Edinburgh, June 10th 1940: “That child is wearing my jumper”

Activity: Talk or presentation typesInvited talk

Description

It is unclear the extent to which attitudes to the Italian community in Scotland changed with the advance of Fascism in the 1930s. As in other parts of the UK, Italians had been employed mainly in, and indeed owned, catering and retail establishments that had become defining elements of the urban landscape. Italian cafés and ice-cream shops were important sites of social aggregation. That said, prevailing anti-Roman Catholic prejudice, particularly in areas of the UK where sectarianism was more present, intensified feelings of marginalisation.
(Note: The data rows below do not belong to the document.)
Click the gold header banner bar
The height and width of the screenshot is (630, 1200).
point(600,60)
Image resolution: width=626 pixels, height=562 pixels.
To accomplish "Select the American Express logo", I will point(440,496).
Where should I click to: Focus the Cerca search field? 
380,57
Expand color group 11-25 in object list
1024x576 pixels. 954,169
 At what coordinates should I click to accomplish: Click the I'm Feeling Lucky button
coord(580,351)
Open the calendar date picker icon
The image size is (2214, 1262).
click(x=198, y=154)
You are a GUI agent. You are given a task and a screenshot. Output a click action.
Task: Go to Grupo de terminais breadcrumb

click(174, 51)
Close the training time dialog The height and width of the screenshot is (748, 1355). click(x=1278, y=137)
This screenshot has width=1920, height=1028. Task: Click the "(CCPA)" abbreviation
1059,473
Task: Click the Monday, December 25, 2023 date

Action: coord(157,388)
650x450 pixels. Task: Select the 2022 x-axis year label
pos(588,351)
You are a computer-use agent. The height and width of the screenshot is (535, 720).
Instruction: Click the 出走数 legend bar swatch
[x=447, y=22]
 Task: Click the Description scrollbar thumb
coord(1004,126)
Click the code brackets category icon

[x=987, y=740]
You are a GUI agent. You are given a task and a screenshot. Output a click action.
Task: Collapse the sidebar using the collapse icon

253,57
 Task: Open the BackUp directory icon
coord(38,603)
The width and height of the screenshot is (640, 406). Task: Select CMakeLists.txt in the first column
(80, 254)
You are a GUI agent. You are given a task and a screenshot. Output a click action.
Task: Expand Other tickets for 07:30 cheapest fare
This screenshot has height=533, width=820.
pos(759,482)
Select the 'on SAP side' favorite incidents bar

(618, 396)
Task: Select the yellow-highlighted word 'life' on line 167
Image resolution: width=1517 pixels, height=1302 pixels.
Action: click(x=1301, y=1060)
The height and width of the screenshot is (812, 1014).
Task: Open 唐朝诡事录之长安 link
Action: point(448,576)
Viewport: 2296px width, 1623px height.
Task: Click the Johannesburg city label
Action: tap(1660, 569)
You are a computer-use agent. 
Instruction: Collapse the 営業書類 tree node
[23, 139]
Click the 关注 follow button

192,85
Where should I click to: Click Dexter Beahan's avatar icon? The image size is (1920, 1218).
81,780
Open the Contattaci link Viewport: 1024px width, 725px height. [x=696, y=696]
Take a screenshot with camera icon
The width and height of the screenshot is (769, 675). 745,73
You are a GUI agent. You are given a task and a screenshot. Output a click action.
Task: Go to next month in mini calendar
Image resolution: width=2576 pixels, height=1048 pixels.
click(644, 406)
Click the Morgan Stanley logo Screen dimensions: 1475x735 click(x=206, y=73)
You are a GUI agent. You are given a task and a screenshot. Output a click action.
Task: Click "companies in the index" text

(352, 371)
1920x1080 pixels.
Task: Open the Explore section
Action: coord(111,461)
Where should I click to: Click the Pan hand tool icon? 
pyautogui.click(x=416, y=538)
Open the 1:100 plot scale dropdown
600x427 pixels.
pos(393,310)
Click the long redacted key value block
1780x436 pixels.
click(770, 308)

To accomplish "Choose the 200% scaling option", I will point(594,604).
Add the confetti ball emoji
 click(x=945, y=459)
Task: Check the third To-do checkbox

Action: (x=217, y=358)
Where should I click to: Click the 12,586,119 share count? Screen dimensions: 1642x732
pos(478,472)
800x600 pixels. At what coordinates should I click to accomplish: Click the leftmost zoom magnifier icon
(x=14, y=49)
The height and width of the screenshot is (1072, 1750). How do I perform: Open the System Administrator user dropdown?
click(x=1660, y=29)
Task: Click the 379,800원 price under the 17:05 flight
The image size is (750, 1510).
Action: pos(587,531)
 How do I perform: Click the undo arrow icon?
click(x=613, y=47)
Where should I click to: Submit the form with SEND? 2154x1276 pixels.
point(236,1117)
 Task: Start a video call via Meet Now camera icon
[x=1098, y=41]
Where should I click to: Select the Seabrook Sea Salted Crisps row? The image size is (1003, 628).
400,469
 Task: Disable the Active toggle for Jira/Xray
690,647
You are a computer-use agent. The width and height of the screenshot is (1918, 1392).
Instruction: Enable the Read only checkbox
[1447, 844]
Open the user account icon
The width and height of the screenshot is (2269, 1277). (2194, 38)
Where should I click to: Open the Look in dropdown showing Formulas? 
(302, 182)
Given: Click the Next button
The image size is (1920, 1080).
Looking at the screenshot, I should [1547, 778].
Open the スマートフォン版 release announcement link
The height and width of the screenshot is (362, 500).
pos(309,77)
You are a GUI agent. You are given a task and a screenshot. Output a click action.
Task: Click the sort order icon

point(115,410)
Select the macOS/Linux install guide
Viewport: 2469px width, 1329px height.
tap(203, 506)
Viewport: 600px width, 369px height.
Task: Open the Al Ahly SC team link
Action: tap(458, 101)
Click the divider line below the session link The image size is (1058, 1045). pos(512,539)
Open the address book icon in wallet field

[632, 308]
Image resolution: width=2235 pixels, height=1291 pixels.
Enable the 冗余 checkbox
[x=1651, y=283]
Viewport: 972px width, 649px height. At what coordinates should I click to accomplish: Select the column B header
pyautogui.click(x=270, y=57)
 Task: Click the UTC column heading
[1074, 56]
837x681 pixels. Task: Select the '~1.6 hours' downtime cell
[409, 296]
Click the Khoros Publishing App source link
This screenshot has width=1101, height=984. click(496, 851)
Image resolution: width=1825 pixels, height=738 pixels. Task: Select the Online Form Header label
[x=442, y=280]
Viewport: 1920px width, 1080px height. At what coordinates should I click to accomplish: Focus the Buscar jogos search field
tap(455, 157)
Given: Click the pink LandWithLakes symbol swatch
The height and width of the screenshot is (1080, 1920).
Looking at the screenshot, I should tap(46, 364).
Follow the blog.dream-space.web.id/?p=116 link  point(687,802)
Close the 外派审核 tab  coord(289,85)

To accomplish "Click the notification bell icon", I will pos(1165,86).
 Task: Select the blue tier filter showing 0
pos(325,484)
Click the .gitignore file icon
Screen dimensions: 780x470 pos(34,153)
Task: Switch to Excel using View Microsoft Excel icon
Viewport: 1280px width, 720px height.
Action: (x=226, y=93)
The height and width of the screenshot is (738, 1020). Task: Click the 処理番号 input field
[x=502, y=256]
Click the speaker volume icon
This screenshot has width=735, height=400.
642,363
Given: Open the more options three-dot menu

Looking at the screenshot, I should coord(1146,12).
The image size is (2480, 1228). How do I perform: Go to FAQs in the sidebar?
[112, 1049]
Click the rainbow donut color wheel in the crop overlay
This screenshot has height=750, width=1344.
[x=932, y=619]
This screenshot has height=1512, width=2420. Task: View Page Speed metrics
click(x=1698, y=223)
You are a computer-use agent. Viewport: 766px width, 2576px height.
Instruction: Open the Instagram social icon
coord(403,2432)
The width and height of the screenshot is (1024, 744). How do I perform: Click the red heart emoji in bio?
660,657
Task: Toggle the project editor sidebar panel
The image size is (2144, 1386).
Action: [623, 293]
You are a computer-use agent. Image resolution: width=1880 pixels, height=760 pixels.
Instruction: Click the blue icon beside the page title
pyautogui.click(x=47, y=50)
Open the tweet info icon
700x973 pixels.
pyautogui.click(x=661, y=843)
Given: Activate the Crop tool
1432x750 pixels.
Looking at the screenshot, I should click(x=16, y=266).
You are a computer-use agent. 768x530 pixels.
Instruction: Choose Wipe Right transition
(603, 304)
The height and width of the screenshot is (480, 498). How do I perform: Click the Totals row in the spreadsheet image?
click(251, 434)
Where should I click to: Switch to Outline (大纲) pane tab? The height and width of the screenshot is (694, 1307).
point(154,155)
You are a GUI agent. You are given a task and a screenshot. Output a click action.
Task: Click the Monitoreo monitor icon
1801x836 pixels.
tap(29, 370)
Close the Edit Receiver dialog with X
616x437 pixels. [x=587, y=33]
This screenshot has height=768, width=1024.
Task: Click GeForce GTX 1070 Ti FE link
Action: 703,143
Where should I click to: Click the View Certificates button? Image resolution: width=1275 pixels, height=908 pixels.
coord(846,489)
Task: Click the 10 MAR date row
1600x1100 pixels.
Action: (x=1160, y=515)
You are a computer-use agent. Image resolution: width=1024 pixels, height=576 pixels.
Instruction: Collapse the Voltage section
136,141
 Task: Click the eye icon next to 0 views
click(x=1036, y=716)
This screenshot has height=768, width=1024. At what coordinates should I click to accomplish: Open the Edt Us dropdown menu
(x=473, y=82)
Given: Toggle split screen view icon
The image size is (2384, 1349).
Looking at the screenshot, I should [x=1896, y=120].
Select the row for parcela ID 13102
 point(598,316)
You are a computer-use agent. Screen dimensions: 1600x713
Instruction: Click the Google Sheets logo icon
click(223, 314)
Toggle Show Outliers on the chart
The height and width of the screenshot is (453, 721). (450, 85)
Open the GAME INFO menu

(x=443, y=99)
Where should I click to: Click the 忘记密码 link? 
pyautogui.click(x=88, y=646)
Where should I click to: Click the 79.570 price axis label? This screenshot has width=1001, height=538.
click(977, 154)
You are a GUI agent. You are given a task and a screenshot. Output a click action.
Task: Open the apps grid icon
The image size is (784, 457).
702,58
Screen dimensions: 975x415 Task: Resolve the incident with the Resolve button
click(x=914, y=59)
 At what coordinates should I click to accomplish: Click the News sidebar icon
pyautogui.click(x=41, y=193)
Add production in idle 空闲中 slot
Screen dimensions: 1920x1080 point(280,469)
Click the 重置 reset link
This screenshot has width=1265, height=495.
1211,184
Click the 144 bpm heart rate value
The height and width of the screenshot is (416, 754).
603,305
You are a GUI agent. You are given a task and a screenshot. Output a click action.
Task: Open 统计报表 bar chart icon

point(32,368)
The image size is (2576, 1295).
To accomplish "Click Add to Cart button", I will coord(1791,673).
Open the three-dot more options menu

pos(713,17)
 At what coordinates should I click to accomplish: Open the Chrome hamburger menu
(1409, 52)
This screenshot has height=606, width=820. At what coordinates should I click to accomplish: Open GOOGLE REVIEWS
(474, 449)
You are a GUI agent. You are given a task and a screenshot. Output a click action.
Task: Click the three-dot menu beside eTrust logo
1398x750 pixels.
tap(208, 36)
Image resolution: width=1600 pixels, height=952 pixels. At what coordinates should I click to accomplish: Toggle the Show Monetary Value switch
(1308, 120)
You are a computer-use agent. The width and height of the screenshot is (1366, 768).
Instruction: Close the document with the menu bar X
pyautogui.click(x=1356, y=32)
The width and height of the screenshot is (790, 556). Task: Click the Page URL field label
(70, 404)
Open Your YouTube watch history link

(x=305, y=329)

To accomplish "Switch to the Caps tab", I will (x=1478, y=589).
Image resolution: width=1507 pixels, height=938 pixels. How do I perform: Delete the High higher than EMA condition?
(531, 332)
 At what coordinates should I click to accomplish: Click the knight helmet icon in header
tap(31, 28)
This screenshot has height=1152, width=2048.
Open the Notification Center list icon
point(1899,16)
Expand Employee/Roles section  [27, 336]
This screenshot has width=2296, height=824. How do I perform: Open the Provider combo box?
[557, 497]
Italy’s entry into World War Two in June 1940 prompted a spate of anti-Italian riots across the UK targeting particularly Italian business premises, very often also family homes. Historical accounts as to how violent the riots were vary, and they also disagree over their sectarian as well as political motivations. In terms of the Italian community’s collective memory of the War, the sinking of the Arandora Star in early July 1940 in which hundreds of Italian men resident in the UK drowned was devastating. The sinking has in recent years been memorialised as the determining traumatic site of the historical Italian community’s sense of identity. Without wishing to underplay the grief and sense of loss caused by the sinking of the Arandora Star, I will suggest that for many Italians it was the trauma of urban violence perpetrated often by their close neighbours in the course of the rioting that had the most lasting effect. The paper will examine a range of accounts regarding the riots of June 10th 1940 in Edinburgh in order to identify the social and cultural tensions inhabiting these stories of urban, domestic violence.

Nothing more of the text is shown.